当初は約0.6ヘクタールの水田に手植えし、「稲と雑草が区別できないくらい」の栽培技術だったが、周囲の農家からの助言を得ながら徐々に技術を磨き、できるだけ農薬の使用を控え、精米までを一貫して行う。昨年からは、市内で出る有機汚泥を利用した堆肥を使うなど、地域内での資源の循環にも配慮している。
農地の面積も拡大させ、昨年は、約3.9ヘクタールの水田で約10トンの米を収穫、グループ企業の社員に販売するなどしている。
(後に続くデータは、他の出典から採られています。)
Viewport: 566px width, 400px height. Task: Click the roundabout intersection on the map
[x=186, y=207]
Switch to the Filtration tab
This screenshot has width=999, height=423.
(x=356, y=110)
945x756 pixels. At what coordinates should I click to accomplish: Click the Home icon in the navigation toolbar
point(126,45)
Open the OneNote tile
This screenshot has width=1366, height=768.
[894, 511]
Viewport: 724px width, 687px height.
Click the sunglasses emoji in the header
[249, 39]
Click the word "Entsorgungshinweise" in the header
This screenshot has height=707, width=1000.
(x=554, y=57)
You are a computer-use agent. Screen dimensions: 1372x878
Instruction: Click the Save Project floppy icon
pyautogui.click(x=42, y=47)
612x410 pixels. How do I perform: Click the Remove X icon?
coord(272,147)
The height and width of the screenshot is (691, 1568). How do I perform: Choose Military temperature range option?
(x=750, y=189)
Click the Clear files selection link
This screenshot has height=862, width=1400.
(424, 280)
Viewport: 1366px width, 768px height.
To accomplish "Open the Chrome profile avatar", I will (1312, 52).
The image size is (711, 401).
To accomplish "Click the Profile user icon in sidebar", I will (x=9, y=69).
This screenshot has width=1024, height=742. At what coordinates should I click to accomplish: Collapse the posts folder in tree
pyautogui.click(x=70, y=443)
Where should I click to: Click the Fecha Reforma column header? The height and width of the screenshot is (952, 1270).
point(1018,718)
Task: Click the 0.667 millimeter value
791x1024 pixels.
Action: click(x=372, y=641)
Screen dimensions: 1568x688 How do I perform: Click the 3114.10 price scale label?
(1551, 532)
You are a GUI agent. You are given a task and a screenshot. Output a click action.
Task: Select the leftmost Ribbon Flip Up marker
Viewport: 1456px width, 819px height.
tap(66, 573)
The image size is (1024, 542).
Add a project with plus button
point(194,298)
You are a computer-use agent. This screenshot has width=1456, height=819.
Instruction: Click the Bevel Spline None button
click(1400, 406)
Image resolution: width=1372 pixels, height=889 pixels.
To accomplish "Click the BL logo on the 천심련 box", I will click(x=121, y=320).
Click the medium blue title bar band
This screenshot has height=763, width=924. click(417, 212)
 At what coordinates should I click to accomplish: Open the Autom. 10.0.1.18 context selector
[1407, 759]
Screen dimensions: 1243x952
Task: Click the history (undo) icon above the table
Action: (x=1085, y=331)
グループ企業内には、介護施設や給食事業の会社もあり、まずは30トンの収穫を目指す。
栽培面積拡大にあたっては、後継者のいない高齢農業者から農地を託されることも増えており、地域とのつながりが深まっている。
飯原地区の農区長、兼松康さんも「米づくりのための水路の整備や草刈りなど共同作業にも協力してくれており、助かっている。やぶになっていたところがまた田んぼになり、周辺へのイノシシ等の被害対策にもなっている」と話す。
10日には今年の稲刈りが行われ、楢崎さんは「今年も猛暑が続いたが、山からの清流と寒暖差のおかげで、まずまずの出来」と笑顔で語った。